Some of the other touristy bits aren’t too bad either!

By ProgBlog, Jul 11 2017 10:42PM

I’ve just ripped a rather large pile of my wife’s CDs to mp3 for her, nothing that remotely interests me but which does indicate the breadth of her musical tastes, according to categories ascribed by Windows Media Player: Soul and R&B; folk; electronica (not the sort that I like); country; pop; world. The selection generally dated from within the last five years and I noticed that most of the albums play for around 45 minutes with an average track length of a little over four minutes within a range of sub-three minutes to just over five. This near-standardised format would suit a release on 12” LP and though quite a few of these recent additions to her collection were originally released before the current vinyl revolution, at least one has been re-released in audiophile format and two, by the same artist, have ridden the recent vinyl wave with the one of them allegedly becoming the fastest selling LP for 20 years.



It’s well documented how progressive rock bands found the standard three minute single something of a constraint and it’s equally uncontroversial to suggest that in the late 70s, as the golden era was drawing to a close with very few exceptions, bands who were obliged to attempt to write a hit single by their label produced failures; prog relied on album sales and was a spectacular success in doing so. It’s hard enough to put together a winning formula for a hit single without attempting to include some form of coherent story or message and most of the singles in the 70s were aimed at a particular demographic, the adolescent in the early 70s and then when punk came along, older teenagers. On a sociological level this was to do with burgeoning self-awareness and searching for inclusivity; call me dumb but the tribe I ascribed to had long hair, wore flairs and suede desert boots and carried albums to and from school under our arms, as if to show the world how deep and interesting we were.

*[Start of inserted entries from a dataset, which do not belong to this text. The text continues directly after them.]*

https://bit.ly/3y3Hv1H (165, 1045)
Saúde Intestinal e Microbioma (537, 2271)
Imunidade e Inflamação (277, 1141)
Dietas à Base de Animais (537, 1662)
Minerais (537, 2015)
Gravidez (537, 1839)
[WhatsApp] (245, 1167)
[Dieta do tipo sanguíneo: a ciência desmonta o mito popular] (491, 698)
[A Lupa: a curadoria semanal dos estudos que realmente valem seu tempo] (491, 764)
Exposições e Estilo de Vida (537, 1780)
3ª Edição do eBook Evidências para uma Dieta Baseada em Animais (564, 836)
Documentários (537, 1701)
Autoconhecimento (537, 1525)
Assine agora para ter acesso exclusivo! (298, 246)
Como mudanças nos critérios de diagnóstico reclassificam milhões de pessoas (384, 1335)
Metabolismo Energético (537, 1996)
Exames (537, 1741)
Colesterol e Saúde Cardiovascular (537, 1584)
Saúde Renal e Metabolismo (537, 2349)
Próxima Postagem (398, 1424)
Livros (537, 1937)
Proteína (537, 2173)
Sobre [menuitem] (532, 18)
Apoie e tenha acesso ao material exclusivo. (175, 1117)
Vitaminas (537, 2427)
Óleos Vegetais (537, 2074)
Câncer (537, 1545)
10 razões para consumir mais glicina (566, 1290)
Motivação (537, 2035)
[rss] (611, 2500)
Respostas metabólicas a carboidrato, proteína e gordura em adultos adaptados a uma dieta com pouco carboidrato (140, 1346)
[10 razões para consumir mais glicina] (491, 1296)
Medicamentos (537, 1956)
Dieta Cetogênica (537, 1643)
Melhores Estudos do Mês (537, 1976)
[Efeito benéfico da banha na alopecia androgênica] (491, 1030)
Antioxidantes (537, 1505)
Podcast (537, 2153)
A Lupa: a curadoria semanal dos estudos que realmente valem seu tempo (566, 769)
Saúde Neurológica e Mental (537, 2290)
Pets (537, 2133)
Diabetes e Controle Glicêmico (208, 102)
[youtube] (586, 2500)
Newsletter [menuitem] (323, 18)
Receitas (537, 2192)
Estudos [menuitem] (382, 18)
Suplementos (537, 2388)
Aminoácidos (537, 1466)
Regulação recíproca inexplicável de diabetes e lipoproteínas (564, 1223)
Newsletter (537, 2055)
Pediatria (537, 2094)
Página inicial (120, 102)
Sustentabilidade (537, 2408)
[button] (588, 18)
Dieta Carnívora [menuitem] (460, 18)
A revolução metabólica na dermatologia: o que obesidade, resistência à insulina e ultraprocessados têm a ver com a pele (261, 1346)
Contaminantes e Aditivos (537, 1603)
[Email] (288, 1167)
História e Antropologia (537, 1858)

I’m not going to comment on the provenance of some, undeniably successful singles from prog-associated artists such as Greg Lake or the 1980s version of Yes and equally, I’m not thinking of edits of album tracks cut-down to favour air play but, in my opinion, the only genuine full-on hit progressive rock song of single length is Wonderous Stories by Yes which entered the UK Singles Chart at number 31 in mid-September 1977. Over the next four weeks climbed to its peak, reaching number 7 for the week of 8 October and it remained in the chart for the next five weeks. A favourite with fans and band members alike, the track somehow condenses epic Yes into 3’45, possibly because the song structure, built around a classical framework, incorporates signature features such as the harmony vocals and an uplifting vibe. It’s unclear to me how many new fans they attracted, especially in an era of punk. I didn’t buy the single in either of its formats because I owned the album but I imagine a fair number of pre-existing fans bought the special edition picture-sleeve 12” version in blue vinyl.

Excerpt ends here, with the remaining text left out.